I sent a copy of my paper (coauthored with Cosma Shalizi) on Philosophy and the practice of Bayesian statistics in the social sciences to Richard Berk, who wrote:
I read your paper this morning. I think we are pretty much on the same page about all models being wrong. I like very much the way you handle this in the paper. Yes, Newton’s work is wrong, but surely useful. I also like your twist on Bayesian methods. Makes good sense to me. Perhaps most important, your paper raises some difficult issues I have been trying to think more carefully about.
1. If the goal of a model is to be useful, surely we need to explore that “useful” means. At the very least, usefulness will depend on use. So a model that is useful for forecasting may or may not be useful for causal inference.
2. Usefulness will be a matter of degree. So that for each use we will need one or more metrics to represent how useful the model is. In what looks at first to be simple example, if the use is forecasting, forecasting accuracy by something like MSE may be a place to start. But that will depend on one’s forecasting loss function, which might not be quadratic or even symmetric. This is a problem I have actually be working on and have some applications appearing. Other kinds of use imply a very different set of metrics — what is a good usefulness metric for causal inference, for instance?
3. It seems to me that your Bayesian approach is one of several good ways (and not mutually exclusive ways) of doing data analysis. Taking a little liberty with what you say, you try a form of description and if it does not capture well what is in the data, you alter the description. But like use, it will be multidimensional and a matter of degree. There are these days so many interesting ways that statisticians have been thinking about description that I suspect it will be a while (if ever) before we have a compelling and systematic way to think about the process. And it goes to the heart of doing science.

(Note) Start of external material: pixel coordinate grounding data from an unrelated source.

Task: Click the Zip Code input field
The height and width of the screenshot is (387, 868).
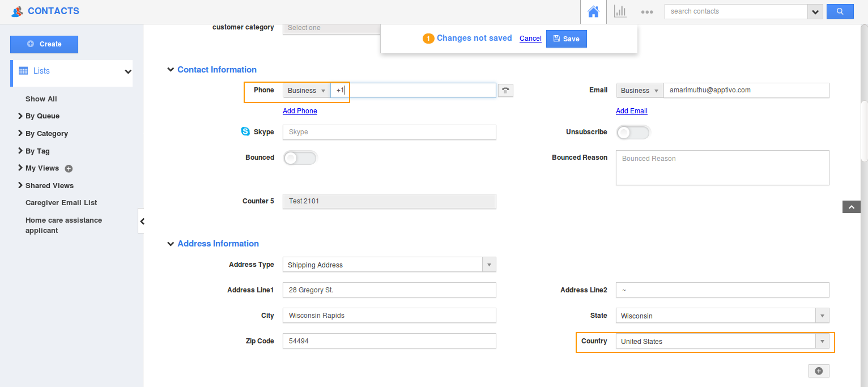Action: [x=389, y=341]
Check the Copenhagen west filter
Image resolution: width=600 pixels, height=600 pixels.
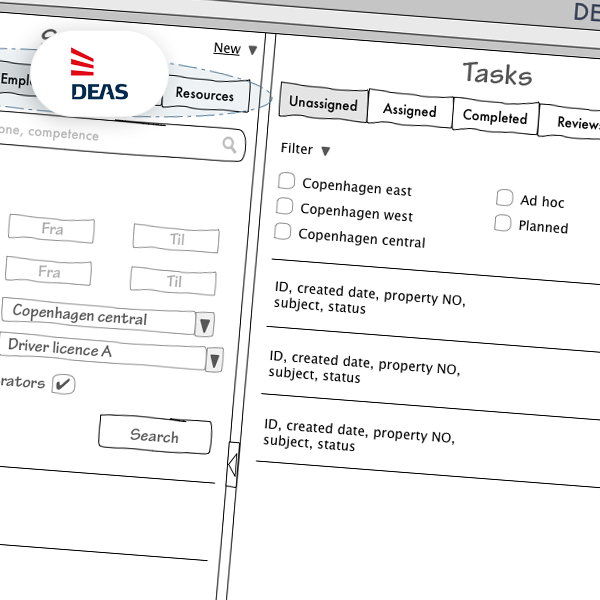point(285,207)
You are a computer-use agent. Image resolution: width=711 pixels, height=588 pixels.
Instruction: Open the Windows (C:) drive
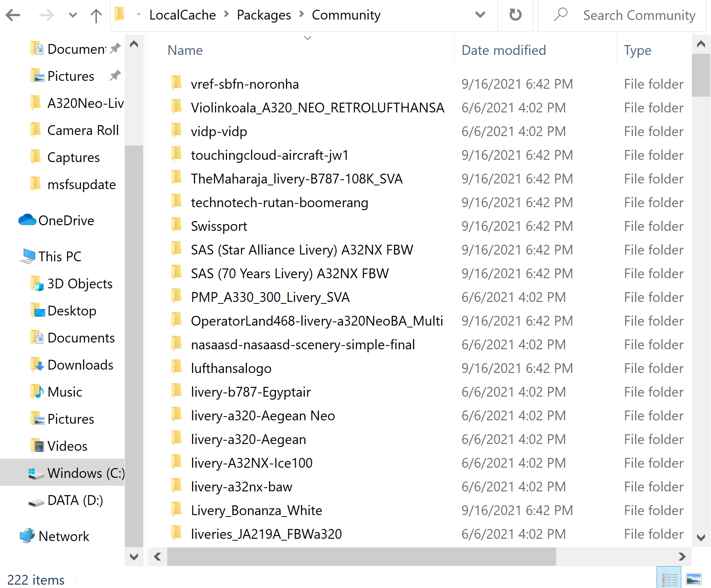(85, 473)
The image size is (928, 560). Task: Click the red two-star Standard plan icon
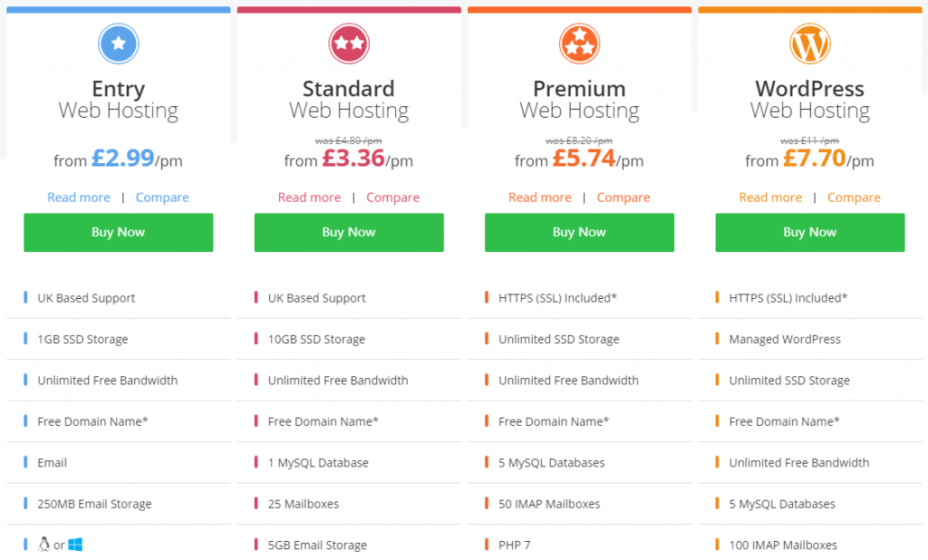pos(349,43)

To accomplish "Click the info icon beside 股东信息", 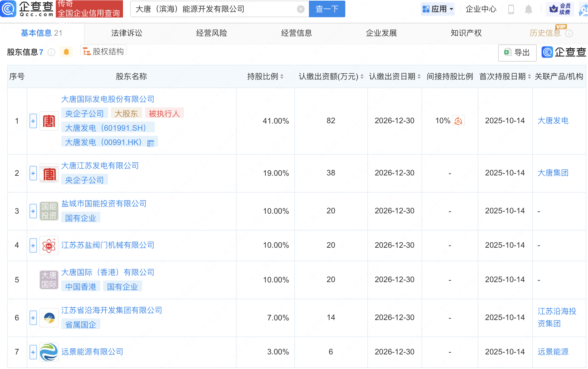I will click(51, 52).
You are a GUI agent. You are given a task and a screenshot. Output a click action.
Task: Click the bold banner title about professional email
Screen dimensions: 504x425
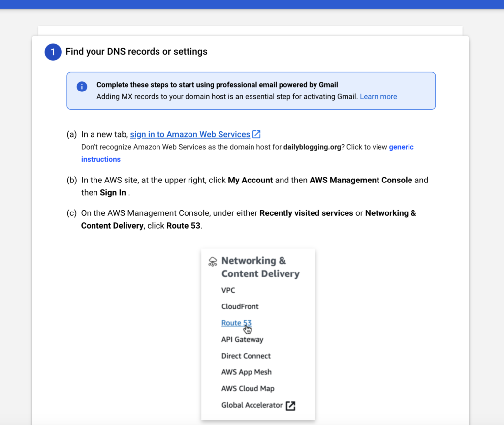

4. I guess I am uneasy with your approach when it uses the same data to build and evaluate a model. I think we would agree that out-of-sample evaluation is required.
5. There are also some issues about statistical inference after models are revised and re-estimated using the same data. I have attached “>a recent paper written for criminologists, co-authored with Larry Brown and Linda Zhao, that appeared in Quantitative Criminology. It is frequentist in perspective. Larry and Ed George are working on a Bayesian version. Along with Andreas Buja and Larry Shepp, we are working on appropriate methods to post-model selection inference, given that current practice is just plain wrong and often very misleading. Bottom line: what does one make of Bayesian output when the model involved has been tuned to the data?
I agree with your points #1 and #2. We always talk about a model being “useful” but the concept is hard to quantify.
I also agree with #3. Bayes has worked well for me but I’m sure that other methods could work fine also.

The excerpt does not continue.